La Vella Farga presenta su restaurante gastronómico basado en una cocina de autor, atrevida y con producto de proximidad

El chef Carles Esquerrer dirige la oferta gastronómica de este hotel con encanto donde la cocina de payes y montaña tratada con exquisitez es la protagonista de la mesa

Producto de proximidad, de temporada, cocina al estilo tradicional catalán, respeto al máximo de las propiedades saludables de cada ingrediente natural y un trato y servicio exquisitos en la sala. Con estas credenciales se presenta la gastronomía del hotel de lujo con encanto La Vella Farga, cuyos fogones dirige el chef Carles Esquerrer, que ha diseñado una variada y exquisita selección de platos basados en la cocina de montaña con un toque de autor evocando las antiguas casas de comidas.

La propuesta culinaria de Esquerrer reinterpreta algunos platos clásicos de la gastronomía catalana y reflejan fielmente el territorio del Solsonés, comarca leridana situada a más de 800 metros de altitud a los pies del Pre-Pirineo. “Nos basamos mucho en platos donde la proximidad del producto y la estacionalidad definen el menú de cada temporada y nos marcan el día a día de la cocina”, señala Carles Esquerrer.

Granjas de la zona, fértiles campos de cultivo de los alrededores, pequeños huertos vecinos y diferentes cooperativas locales nutren a diario la despensa del hotel con carnes, pescados, frutas, verduras, hortalizas y lácteos, entre muchos otros productos de proximidad y altísima calidad.

“Lo que buscamos es que el comensal viva una experiencia memorable, desde su llegada al hotel y recepción con una copa de cava hasta que se levanta de la mesa tras degustar una comida inolvidable”, añade el chef.

Con este propósito, Carles Esquerrer plantea diferentes opciones gastronómicas para el cliente del hotel o el visitante de fuera. De martes a viernes, ofrecen a 25€ por persona, el menú semanal Tastets, compuesto por un aperitivo y cuatro platos en formato tapa, además de postre, vino y agua. En este menú se pueden degustar algunos clásicos de la carta, como el Tagliatelle con salmón, ajos tiernos, espárragos y espuma de queso de eneldo o Crema de alcachofas con su crujiente y brandada de bacalao, entre otros platos que van variando según la temporada y semana.

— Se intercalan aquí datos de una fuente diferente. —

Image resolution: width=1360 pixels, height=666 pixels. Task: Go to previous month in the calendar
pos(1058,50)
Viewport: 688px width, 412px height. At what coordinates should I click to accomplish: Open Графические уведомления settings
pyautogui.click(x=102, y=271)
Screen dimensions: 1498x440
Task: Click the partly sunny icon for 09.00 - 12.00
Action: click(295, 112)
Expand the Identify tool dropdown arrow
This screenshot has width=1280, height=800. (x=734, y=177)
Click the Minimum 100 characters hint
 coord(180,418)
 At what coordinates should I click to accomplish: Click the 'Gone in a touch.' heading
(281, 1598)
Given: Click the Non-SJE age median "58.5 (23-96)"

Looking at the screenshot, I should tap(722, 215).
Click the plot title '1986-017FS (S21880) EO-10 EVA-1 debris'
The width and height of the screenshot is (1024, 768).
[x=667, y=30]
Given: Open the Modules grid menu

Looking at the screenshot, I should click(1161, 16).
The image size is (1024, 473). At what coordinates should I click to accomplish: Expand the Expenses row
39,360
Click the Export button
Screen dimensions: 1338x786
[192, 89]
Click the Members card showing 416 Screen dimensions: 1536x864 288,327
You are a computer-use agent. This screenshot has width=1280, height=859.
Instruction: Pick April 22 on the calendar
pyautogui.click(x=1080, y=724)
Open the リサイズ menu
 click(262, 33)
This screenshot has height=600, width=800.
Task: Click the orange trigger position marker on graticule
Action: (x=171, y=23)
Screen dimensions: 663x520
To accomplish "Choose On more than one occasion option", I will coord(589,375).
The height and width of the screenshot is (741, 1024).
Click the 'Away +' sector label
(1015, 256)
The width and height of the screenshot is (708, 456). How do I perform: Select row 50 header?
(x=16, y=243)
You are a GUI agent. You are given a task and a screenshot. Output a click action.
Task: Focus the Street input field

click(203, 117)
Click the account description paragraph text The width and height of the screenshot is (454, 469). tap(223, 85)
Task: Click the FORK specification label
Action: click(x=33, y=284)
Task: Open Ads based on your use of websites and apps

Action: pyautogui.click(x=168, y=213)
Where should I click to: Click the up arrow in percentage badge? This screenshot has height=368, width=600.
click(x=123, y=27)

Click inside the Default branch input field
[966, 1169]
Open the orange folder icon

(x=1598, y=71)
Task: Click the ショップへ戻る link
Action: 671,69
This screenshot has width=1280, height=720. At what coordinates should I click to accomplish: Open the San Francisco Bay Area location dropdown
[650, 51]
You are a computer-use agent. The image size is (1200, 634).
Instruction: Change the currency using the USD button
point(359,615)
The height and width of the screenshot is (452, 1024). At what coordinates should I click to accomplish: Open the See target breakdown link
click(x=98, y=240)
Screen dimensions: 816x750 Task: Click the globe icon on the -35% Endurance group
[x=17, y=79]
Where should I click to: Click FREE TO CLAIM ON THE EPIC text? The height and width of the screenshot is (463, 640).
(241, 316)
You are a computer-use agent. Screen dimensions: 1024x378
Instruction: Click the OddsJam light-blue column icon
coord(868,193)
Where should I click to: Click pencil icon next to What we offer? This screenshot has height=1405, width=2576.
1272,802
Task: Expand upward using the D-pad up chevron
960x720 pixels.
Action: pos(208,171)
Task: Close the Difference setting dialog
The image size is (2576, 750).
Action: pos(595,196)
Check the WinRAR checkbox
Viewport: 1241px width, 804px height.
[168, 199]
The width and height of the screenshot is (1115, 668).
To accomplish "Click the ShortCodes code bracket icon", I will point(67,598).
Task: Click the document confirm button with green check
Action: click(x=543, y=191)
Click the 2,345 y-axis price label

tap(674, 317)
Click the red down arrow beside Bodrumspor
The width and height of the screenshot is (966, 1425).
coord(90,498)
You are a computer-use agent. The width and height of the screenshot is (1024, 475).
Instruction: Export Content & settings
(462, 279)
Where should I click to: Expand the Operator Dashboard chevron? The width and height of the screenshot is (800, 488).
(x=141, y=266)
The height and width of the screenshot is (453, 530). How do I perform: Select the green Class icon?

Los viernes por la noche y los fines de semana la propuesta se completa con una carta de autor muy orientada a la zona, donde se reinterpretan con mucho respeto algunos platos clásicos de la cocina tradicional catalana. Dos de las propuestas más aclamadas son el Canelón de calabacín relleno de pollo de corral con vinagreta de tomate y pistachos y el Hatillo crujiente de rabo de toro, puré rustico de patata y setas.

Para los más foodies o que desean degustar distintos platos de la carta, la opción más recomendada es el itinerario gastronómico que ofrece, a 75€ por persona, un aperitivo y nueve platos que maridan diferentes verduras, carnes y pescados con los mejores vinos de la bodega, cuya selección se ha inspirado en el estilo de cada una de las habitaciones del hotel.

En la carta Casual o de room service se pueden encontrar exquisitos bocadillos, platos ligeros, ensaladas y otros entrantes y postres para paladear al lado de la chimenea en invierno, en la piscina si es verano o en la habitación saboreando de manera relajada platos sencillos pero de gran calidad.

El apartado de los desayunos también merece una distinción especial. Servidos en un gran buffet en el centro del comedor, todo tipo de frutas y zumos naturales, embutidos de la zona, mermeladas caseras y panes ecológicos, pasteles y bollería elaborados en el horno del hotel dan la bienvenida al huésped por la mañana y le desean buenos días con un desayuno saludable, energético e inolvidable.

El ingrediente principal de la cocina de Carles Esquerrer es su gran pasión, que se distingue por el esfuerzo con el que realiza cada plato y su insistencia en no dejar de probar e innovar. Sus dotes de liderazgo le permiten controlar y organizar los tiempos de cada uno de los miembros de su cocina, así como la cocción exacta de los ingredientes. Es creativo, posee alta iniciativa y un gran sentido estético para emplatar. Sus toques innatos de genialidad le permiten disfrutar al máximo en los fogones.

El restaurante de La Vella Farga es un espacio muy singular que juega con una atrevida y harmónica combinación de tonalidades donde la luz natural toma protagonismo durante el día y por la noche se crea un ambiente cálido muy cuidado.

La Vella Farga se encuentra en Lladurs, un pueblecito de la provincia de Lérida de poco más de 200 habitantes situado en la conocida como comarca de las mil masías. Emplazado en una gran explanada con vistas a los cuatro vientos, el hotel destaca como una de las mejores muestras de la masía tradicional catalana.